Coming up next here on CNN, the outrage here in Baltimore has sparked protests not just in this city but all around the country, including Ferguson, Missouri. In fact, one man is cleaning up a store today after it was looted for the fourth time. We'll share his story with you next.

[15:24:31] Plus, I walked the streets this morning in west Baltimore in a neighborhood where Freddie Gray lived. It's actually known as one of the most dangerous places in this entire state. My conversation with this phenomenal young woman, next.



PROTESTERS: (Chanting) We're young, we're strong, we're marching all night long. We're young, we're strong, we're marching all night long.
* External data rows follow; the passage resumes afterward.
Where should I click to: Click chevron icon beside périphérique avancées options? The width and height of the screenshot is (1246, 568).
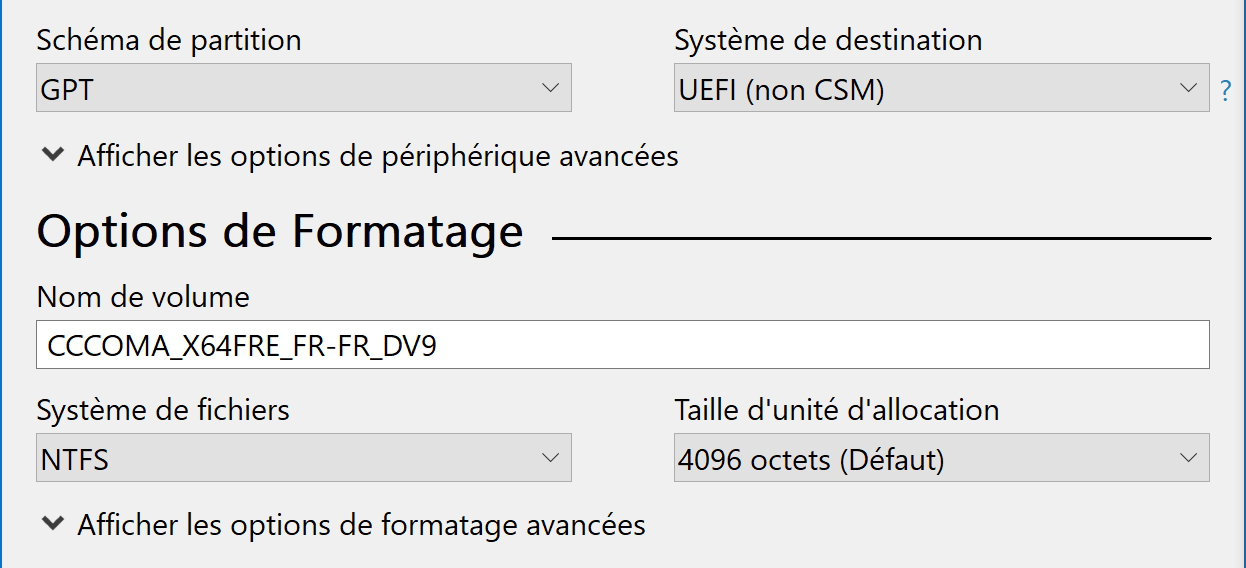pos(51,156)
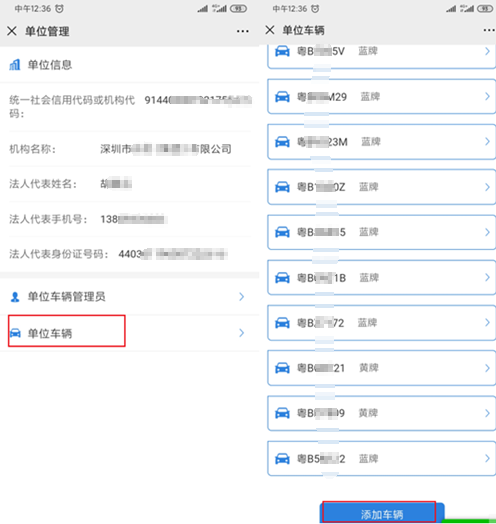Expand 单位车辆 row via its chevron
The width and height of the screenshot is (496, 524).
[242, 333]
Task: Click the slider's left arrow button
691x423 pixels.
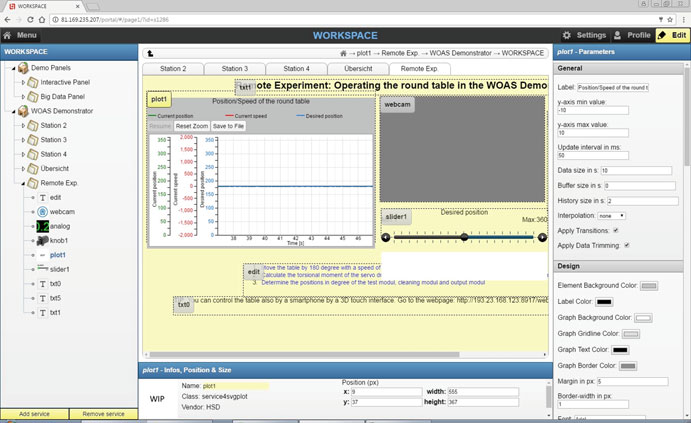Action: tap(386, 238)
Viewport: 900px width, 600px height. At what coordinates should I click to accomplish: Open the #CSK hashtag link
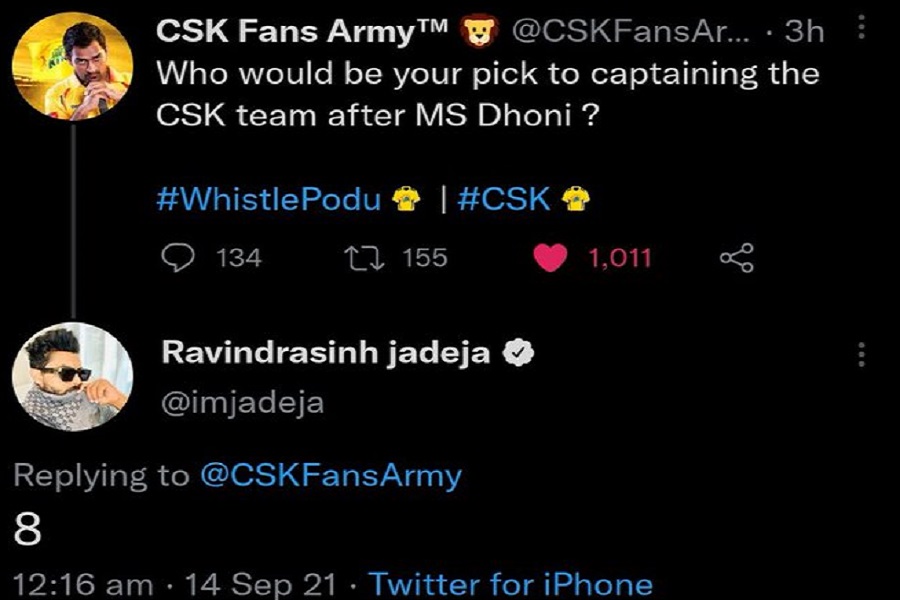[x=504, y=199]
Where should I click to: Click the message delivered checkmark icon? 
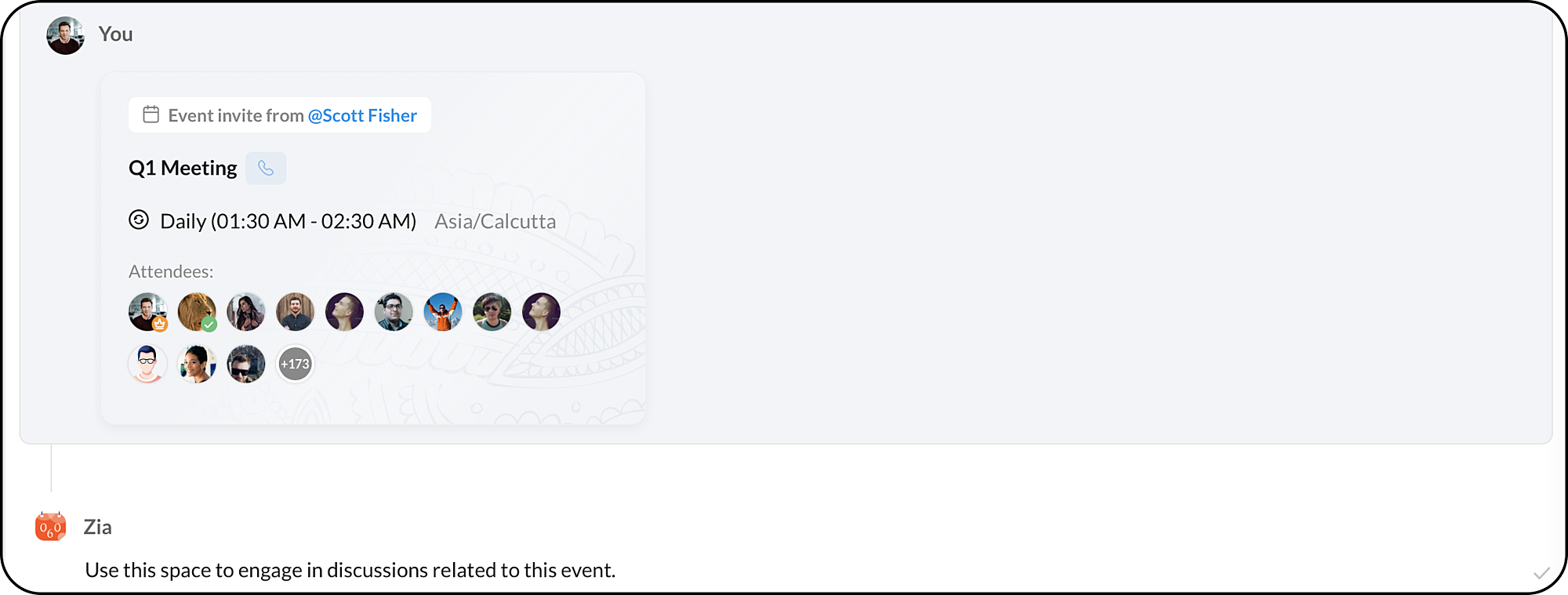tap(1541, 573)
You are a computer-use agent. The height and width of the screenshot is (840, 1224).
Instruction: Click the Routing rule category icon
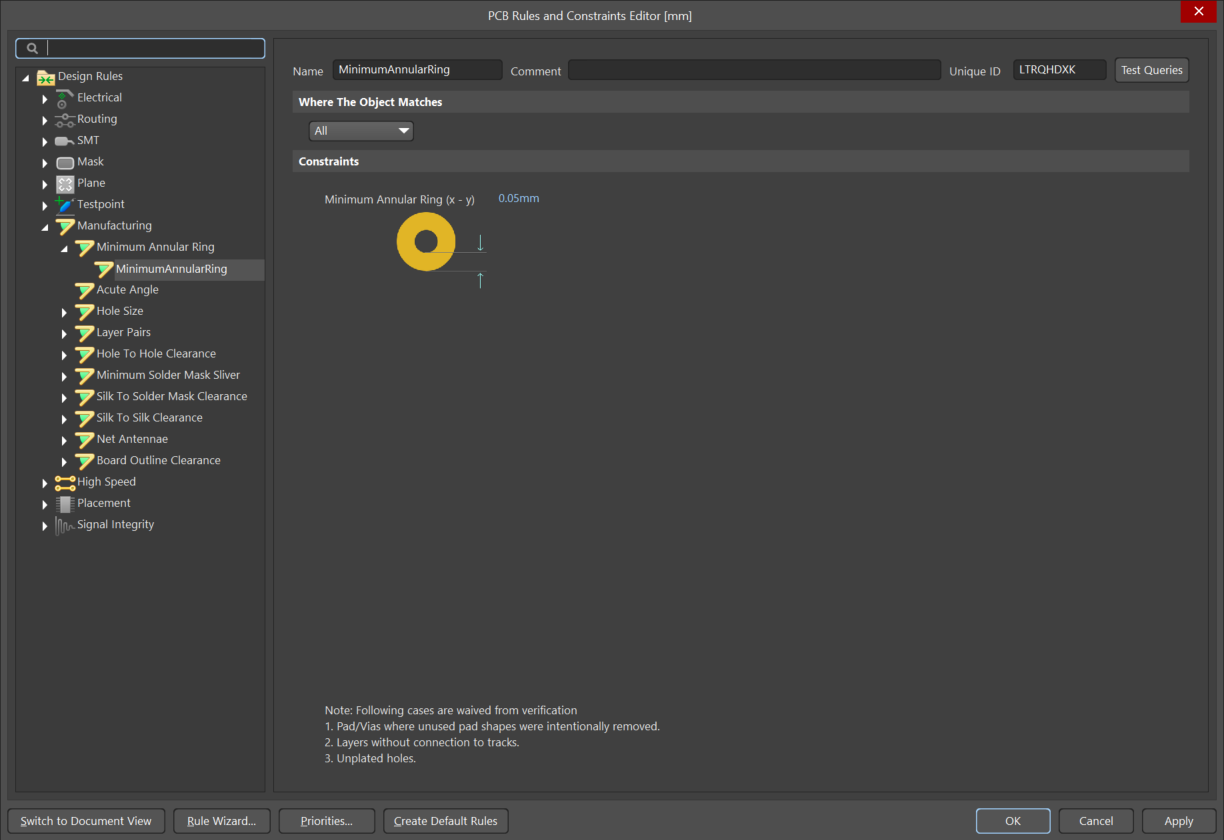click(x=65, y=119)
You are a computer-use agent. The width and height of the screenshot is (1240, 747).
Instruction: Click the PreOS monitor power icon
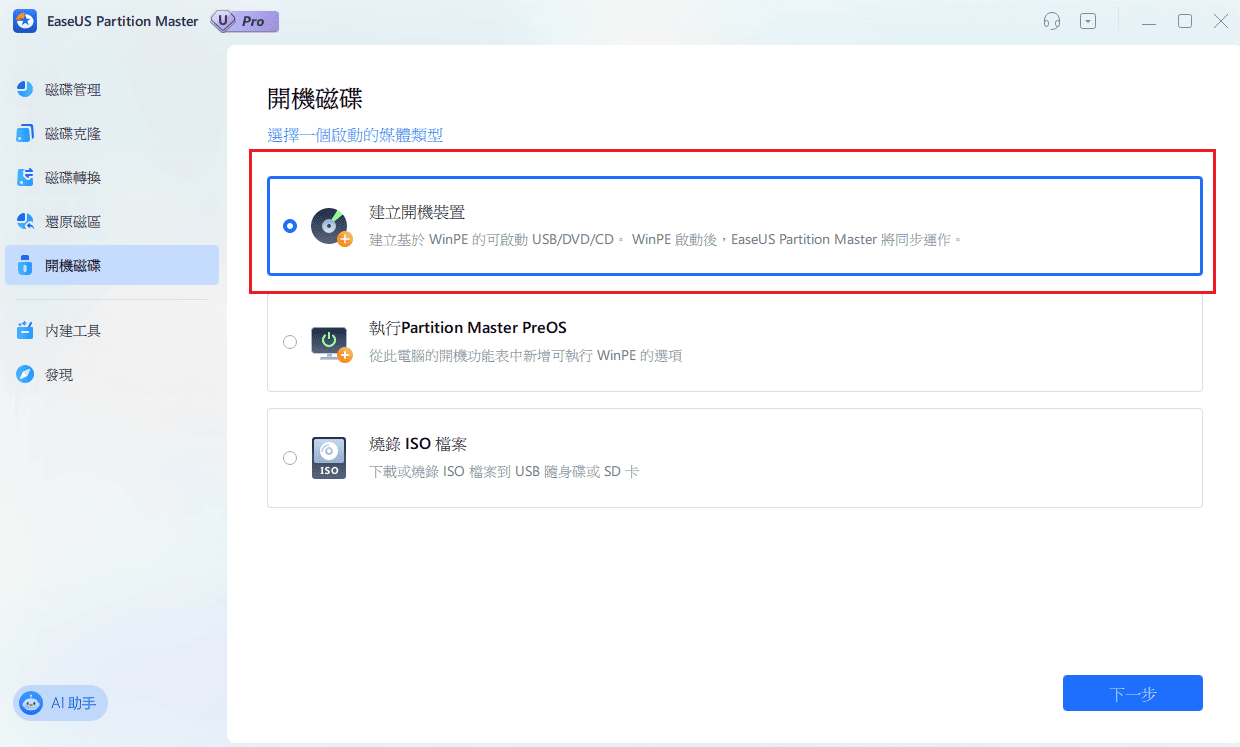tap(328, 341)
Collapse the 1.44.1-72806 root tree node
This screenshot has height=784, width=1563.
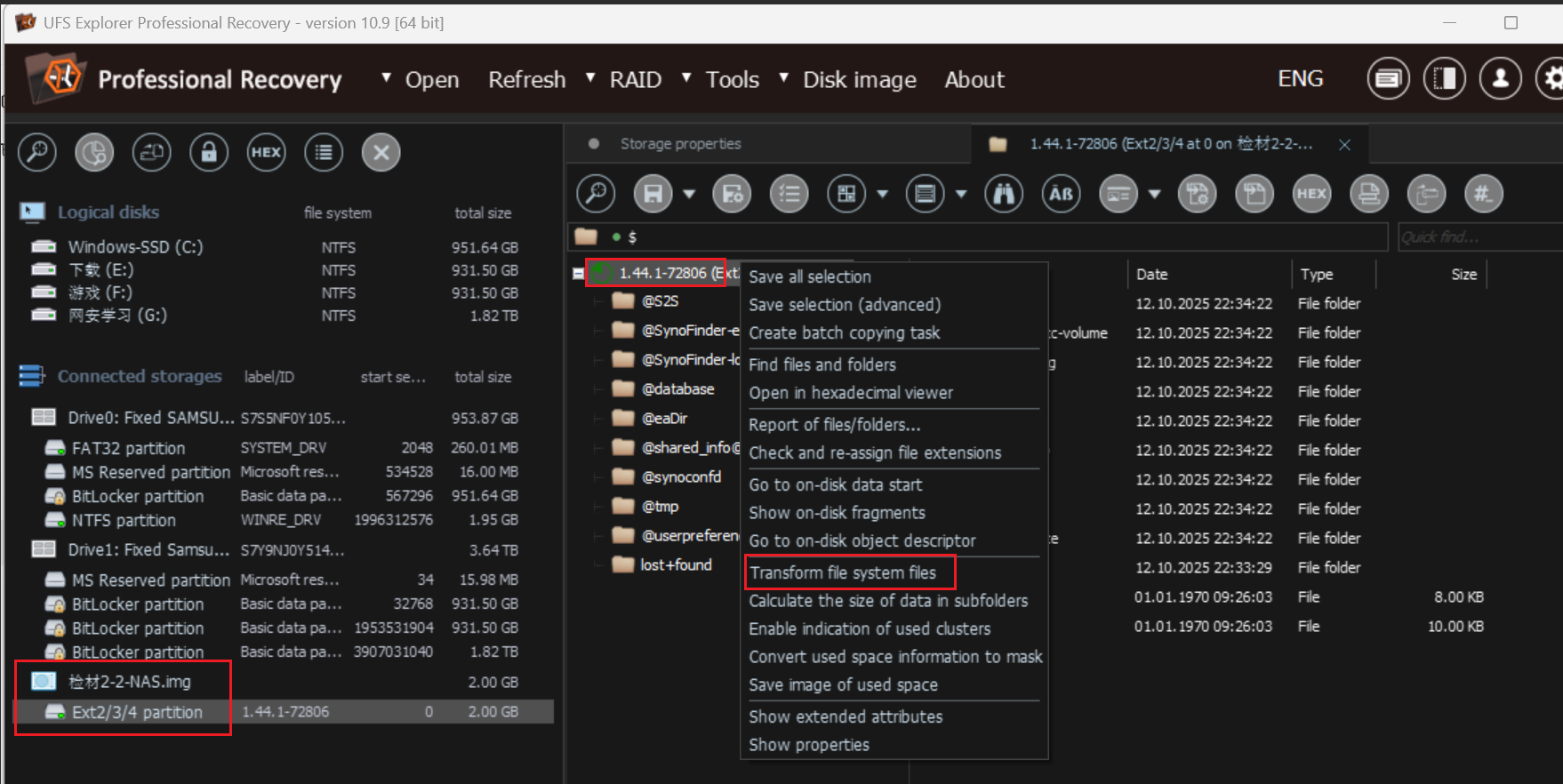click(578, 274)
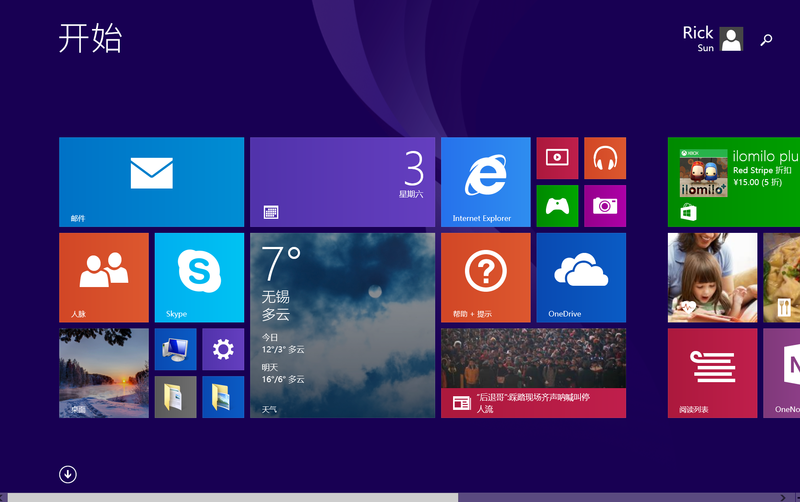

BALDWIN: That is just one of the rallying cries heard last night, not just here in Baltimore but in cities throughout the United States. Thousands of people turned out in the streets. You had Seattle, New York, Minneapolis, Washington, D.C., and really the birthplace, if you want to call it that, of this entire movement, Ferguson, Missouri. Tensions there have been high, of course, ever since August when Darren Wilson, this white police officer, shot and killed this unarmed black teenager, Michael Brown.

So let's go there to Ferguson. You saw her throughout our coverage. She's back. She's Sara Sidner. And I know people gathering there, certainly bringing back some flashbacks of what happened last summer and into the fall. Tell me what people are telling you.

[15:30:02] SARA SIDNER, CNN CORRESPONDENT: Yes, some of the business owners and residents talked about how when they saw what was going on in Baltimore, it really did bring them back. What we're seeing now, there were two streets, really, that were battered and burned here in Ferguson.